* [Task requirements] Reproduce the forum post between "The Mudcat Café" and "the event itself.", inclusive, with "disrespect" changed to "offense" throughout.

* [Text]
= = = =
The Mudcat Café TM
Thread #44407   Message #658117
Posted By: Fossil
26-Feb-02 - 08:22 AM
Thread Name: Tune Req: Crematorium Debacle
Subject: RE: Tune Req: Creamatorium Debacle
IMHO there's no disrespect shown either to the dead or their friends and relations in writing a song satirising the way in which the remains were disposed of. So SharonA, stop worrying. I get the distinct impression that some of the negative comments above are coming from individuals with one eye situated in the middle of their foreheads. The dead certainly won't care and the others would do well to direct their anger against the system that allowed it to happen, not commentators on the event itself.

Another thought that occurs to me is that the practice of writing both humorous and tragic songs about human disasters has a long and honourable history. Just off the top of my head, "Wreck of the Old '97", "The Lonesome Death of Hattie Carroll" and "The Reuben James" all deal with human tragedies of one sort or another. Not to mention Tom Paxton's recent take on 9/11. I went definitiely wobbly around the top lip when I first heard that one - should Paxton have considered the possible effect on my feelings (or those of the firefighter's families) when he sat down to write it? No way...

And let's not get too vituperative about the poor (literally) person at the heart of this event. Dealing day in and day out with dead bodies and human grief must give you a heavy weight to carry. Most crematorium and undertaker's staff become at least a little desensitised over time: it's the same defence mechanism that drives the medics' and nurses' black humour. A coping strategy, not inherently evil. This guy has taken disrespect for the dead further than most people would consider acceptable, but it is in the same line. And if, as posts above have suggested, he would have to have been brought up from an early age to think that way, is he really so bad?
= = = =
* [Available data]
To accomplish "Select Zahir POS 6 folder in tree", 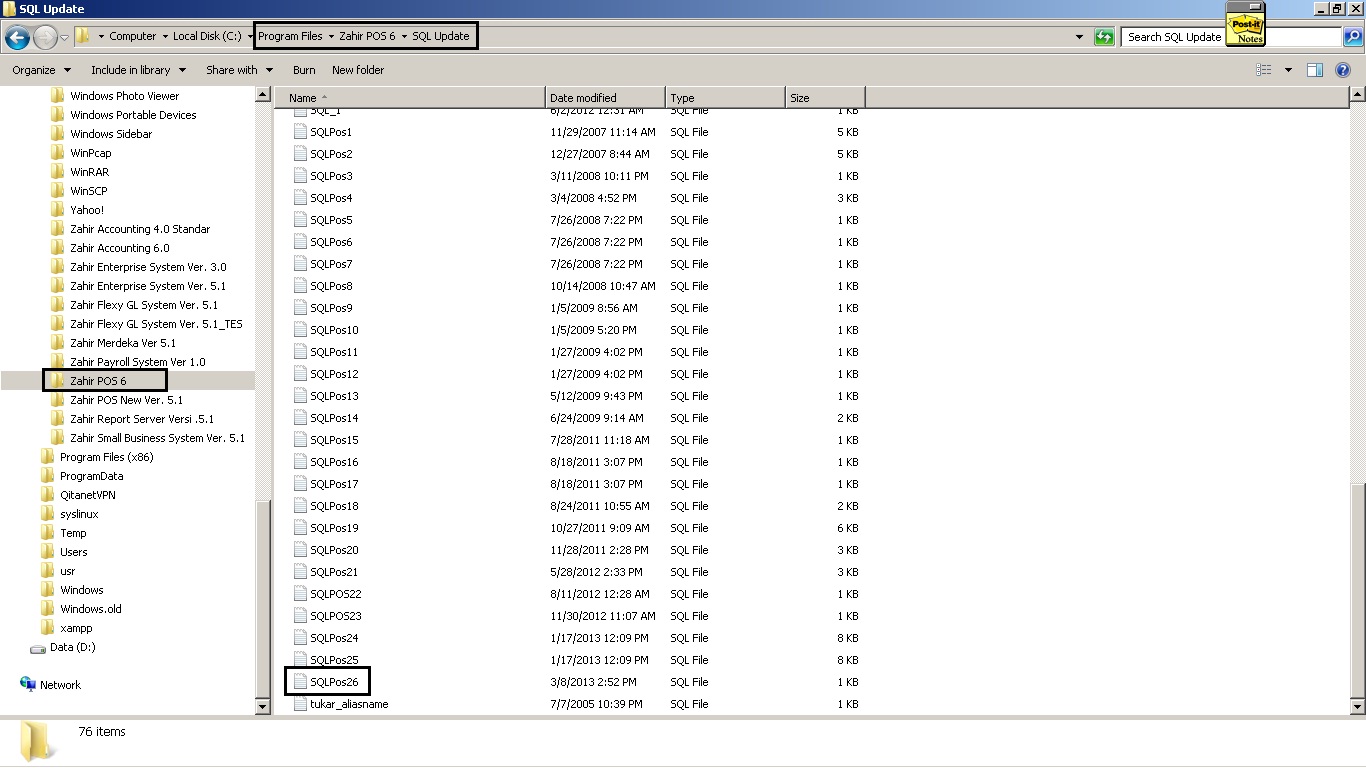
= = = =
* [Reply to the task]
The Mudcat Café TM
Thread #44407   Message #658117
Posted By: Fossil
26-Feb-02 - 08:22 AM
Thread Name: Tune Req: Crematorium Debacle
Subject: RE: Tune Req: Creamatorium Debacle
IMHO there's no offense shown either to the dead or their friends and relations in writing a song satirising the way in which the remains were disposed of. So SharonA, stop worrying. I get the distinct impression that some of the negative comments above are coming from individuals with one eye situated in the middle of their foreheads. The dead certainly won't care and the others would do well to direct their anger against the system that allowed it to happen, not commentators on the event itself.